(Collected data)
# # # # # # #
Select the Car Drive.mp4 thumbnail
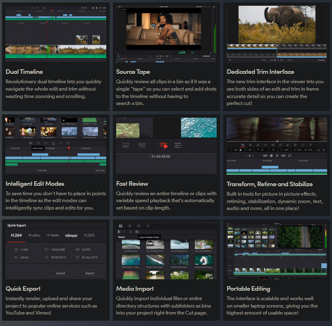This screenshot has height=326, width=332. point(131,244)
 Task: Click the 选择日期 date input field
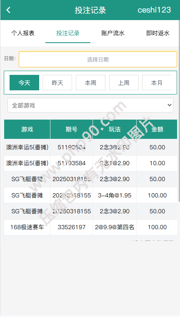tap(98, 59)
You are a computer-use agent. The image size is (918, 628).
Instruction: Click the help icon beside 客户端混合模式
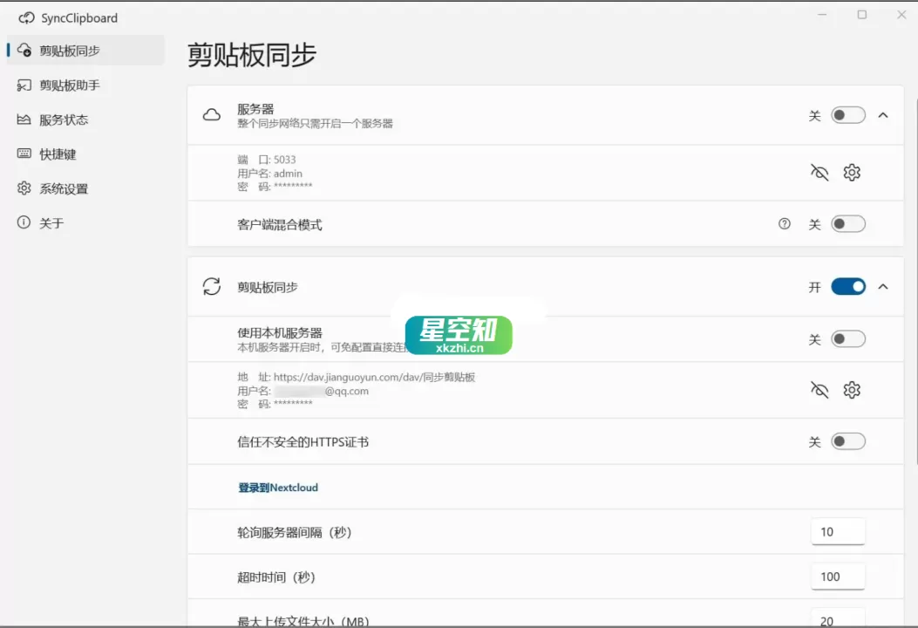784,224
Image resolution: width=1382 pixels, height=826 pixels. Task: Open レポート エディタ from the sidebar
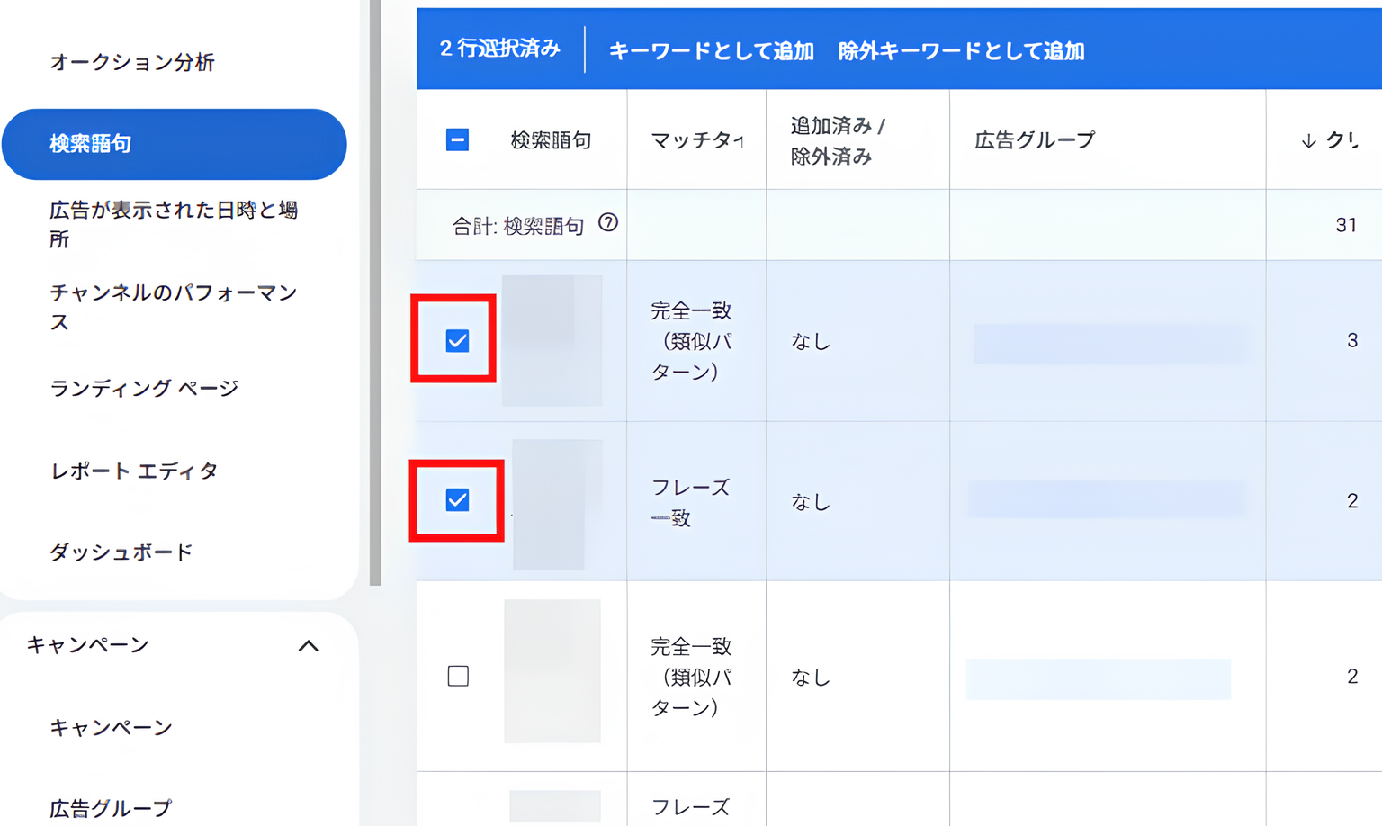pos(133,470)
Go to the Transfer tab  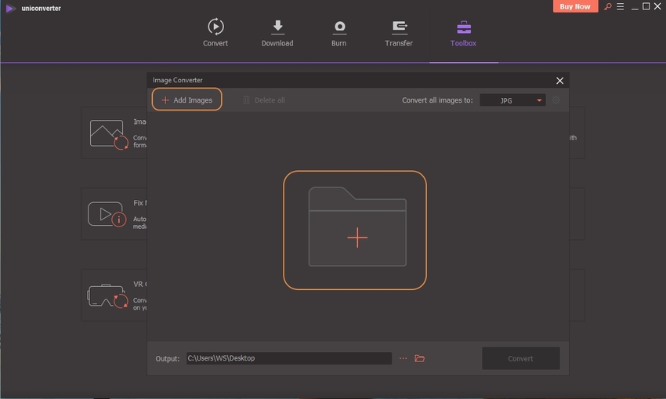pos(399,27)
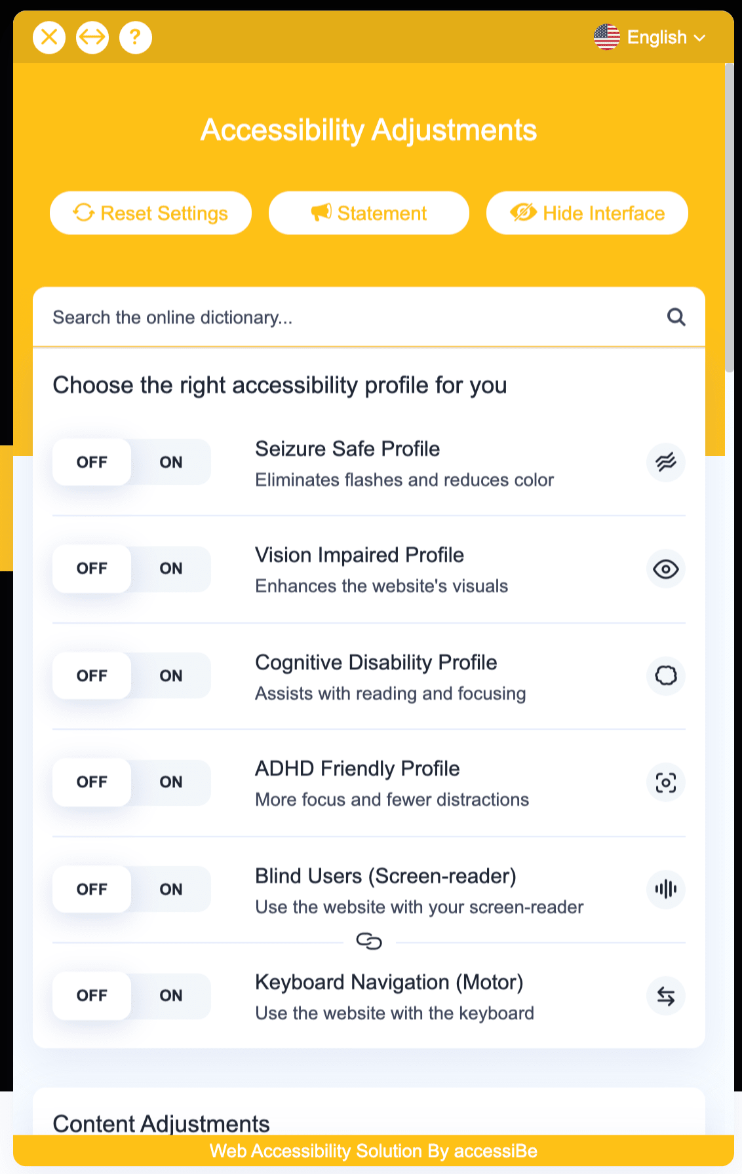The image size is (742, 1174).
Task: Click the search magnifier icon
Action: point(676,317)

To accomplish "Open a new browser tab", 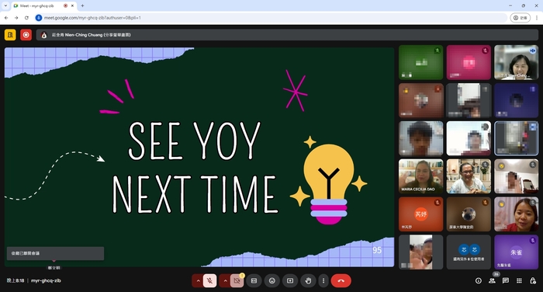I will tap(82, 5).
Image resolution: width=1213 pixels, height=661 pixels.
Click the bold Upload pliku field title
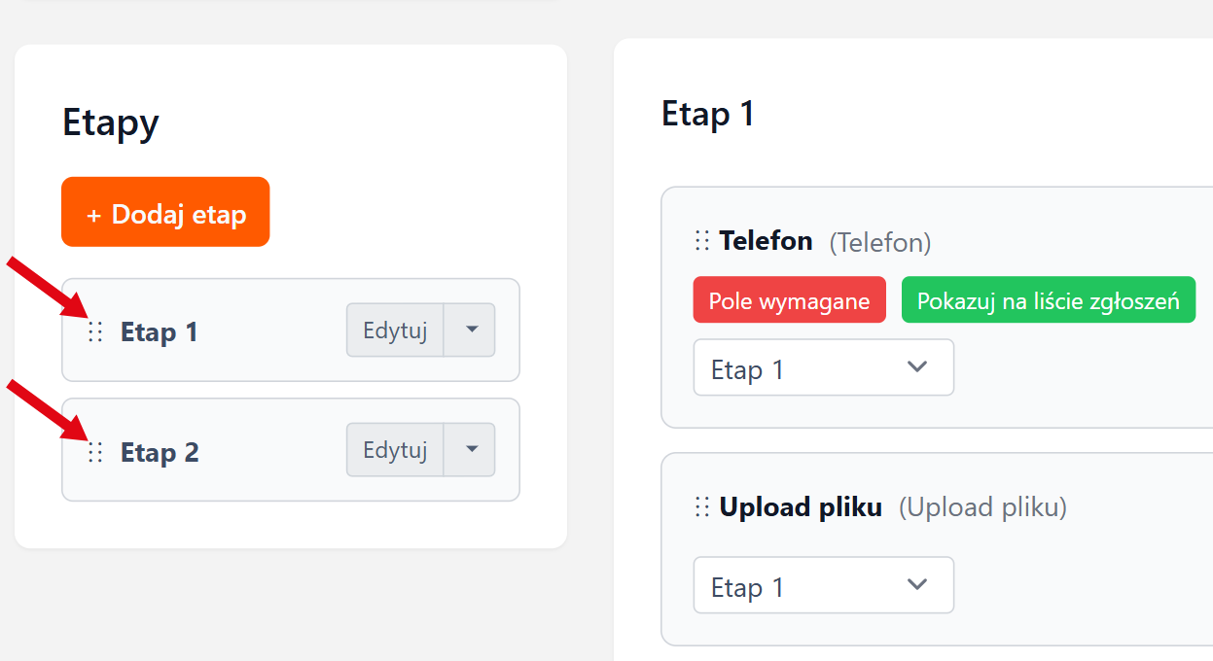click(x=800, y=507)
# # # # # # #
Task to complete:
From the line containing "Image resolution: width=1213" through the end of the entries, quote each line exactly and nothing else, excluding all pictures.

Result of the task:
Image resolution: width=1213 pixels, height=661 pixels.
Click the bold Upload pliku field title
click(x=800, y=507)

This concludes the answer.